= TEXT =
----------------------------------------

Class SnapshotTableSparkAction

java.lang.Object
org.apache.iceberg.spark.actions.SnapshotTableSparkAction
All Implemented Interfaces:
Action<SnapshotTable,SnapshotTable.Result>, SnapshotTable

public class SnapshotTableSparkAction extends Object implements SnapshotTable
Creates a new Iceberg table based on a source Spark table. The new Iceberg table will have a different data and metadata directory allowing it to exist independently of the source table.
  • Field Details

  • Method Details

    • self

      protected SnapshotTableSparkAction self()
    • destCatalog

      protected org.apache.spark.sql.connector.catalog.StagingTableCatalog destCatalog()
    • destTableIdent

      protected org.apache.spark.sql.connector.catalog.Identifier destTableIdent()
    • as

      public SnapshotTableSparkAction as(String ident)
      Description copied from interface: SnapshotTable
      Sets the table identifier for the newly created Iceberg table.
      Specified by:
      as in interface SnapshotTable
      Parameters:
      ident - the destination table identifier
      Returns:
      this for method chaining
    • tableProperties

      public SnapshotTableSparkAction tableProperties(Map<String,String> properties)
      Description copied from interface: SnapshotTable
      Sets table properties in the newly created Iceberg table. Any properties with the same key name will be overwritten.
      Specified by:
      tableProperties in interface SnapshotTable
      Parameters:
      properties - a map of properties to be included
      Returns:
      this for method chaining
    • tableProperty

      public SnapshotTableSparkAction tableProperty(String property, String value)
      Description copied from interface: SnapshotTable
      Sets a table property in the newly created Iceberg table. Any properties with the same key name will be overwritten.
      Specified by:
      tableProperty in interface SnapshotTable
      Parameters:
      property - the key of the property to add
      value - the value of the property to add
      Returns:
      this for method chaining
    • executeWith

      public SnapshotTableSparkAction executeWith(ExecutorService service)
      Description copied from interface: SnapshotTable
      Sets the executor service to use for parallel file reading. The default is not using executor service.
      Specified by:
      executeWith in interface SnapshotTable
      Parameters:
      service - executor service
      Returns:
      this for method chaining
    • execute

      public SnapshotTable.Result execute()

----------------------------------------

Records from a data source
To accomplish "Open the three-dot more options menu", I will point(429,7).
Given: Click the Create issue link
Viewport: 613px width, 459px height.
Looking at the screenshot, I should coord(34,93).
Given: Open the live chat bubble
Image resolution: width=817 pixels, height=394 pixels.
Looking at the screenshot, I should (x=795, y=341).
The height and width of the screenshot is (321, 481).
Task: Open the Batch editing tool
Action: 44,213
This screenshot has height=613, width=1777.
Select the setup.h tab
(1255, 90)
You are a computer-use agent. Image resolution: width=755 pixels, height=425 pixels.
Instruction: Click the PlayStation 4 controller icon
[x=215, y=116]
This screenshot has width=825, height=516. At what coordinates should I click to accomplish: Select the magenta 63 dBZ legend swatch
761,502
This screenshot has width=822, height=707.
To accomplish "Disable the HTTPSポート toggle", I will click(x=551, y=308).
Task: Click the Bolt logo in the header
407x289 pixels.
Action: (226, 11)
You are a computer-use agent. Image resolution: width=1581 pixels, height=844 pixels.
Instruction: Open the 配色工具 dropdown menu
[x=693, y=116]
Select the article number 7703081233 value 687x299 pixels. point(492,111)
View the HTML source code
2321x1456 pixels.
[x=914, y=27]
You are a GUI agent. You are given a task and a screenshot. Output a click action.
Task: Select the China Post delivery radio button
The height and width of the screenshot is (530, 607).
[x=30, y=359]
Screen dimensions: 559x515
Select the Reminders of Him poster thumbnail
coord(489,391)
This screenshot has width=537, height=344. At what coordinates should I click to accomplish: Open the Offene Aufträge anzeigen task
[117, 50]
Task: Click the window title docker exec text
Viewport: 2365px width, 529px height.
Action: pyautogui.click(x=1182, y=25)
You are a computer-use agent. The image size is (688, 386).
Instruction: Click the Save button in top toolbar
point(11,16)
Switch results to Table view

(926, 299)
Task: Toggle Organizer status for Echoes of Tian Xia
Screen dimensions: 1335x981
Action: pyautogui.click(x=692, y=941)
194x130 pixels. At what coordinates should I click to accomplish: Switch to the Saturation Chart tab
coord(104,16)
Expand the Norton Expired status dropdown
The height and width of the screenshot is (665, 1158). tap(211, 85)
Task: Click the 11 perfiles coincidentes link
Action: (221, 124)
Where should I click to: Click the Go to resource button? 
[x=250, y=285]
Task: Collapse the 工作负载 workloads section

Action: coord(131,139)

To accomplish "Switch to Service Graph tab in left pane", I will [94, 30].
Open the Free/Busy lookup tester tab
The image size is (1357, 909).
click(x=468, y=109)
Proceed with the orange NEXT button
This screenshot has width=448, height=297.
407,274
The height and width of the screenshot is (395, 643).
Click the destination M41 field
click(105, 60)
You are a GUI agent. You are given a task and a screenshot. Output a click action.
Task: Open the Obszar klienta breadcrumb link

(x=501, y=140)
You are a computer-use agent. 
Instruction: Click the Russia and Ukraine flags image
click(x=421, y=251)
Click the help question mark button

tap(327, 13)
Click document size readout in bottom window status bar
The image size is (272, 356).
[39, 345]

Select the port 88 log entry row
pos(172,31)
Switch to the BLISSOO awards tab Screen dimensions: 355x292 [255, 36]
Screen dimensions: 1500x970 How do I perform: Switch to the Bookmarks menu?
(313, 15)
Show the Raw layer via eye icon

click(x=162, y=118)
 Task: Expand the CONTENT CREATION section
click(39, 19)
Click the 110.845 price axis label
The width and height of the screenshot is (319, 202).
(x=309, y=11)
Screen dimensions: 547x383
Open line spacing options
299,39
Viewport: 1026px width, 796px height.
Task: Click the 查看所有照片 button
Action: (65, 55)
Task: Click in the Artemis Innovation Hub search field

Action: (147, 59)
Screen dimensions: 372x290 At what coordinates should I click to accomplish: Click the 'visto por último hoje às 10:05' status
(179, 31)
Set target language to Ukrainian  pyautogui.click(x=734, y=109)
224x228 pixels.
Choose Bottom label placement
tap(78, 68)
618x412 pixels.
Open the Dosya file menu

----------------------------------------

= AIM OF THE TASK =
Condense the paragraph in the SnapshotTableSparkAction documentation that begins "Creates a new Iceberg table" into one shorter sentence, keeping its main facts.

= TASK SOLUTION =
It builds a new Iceberg table from a source Spark table, giving it separate data and metadata directories so it can exist independently of the source.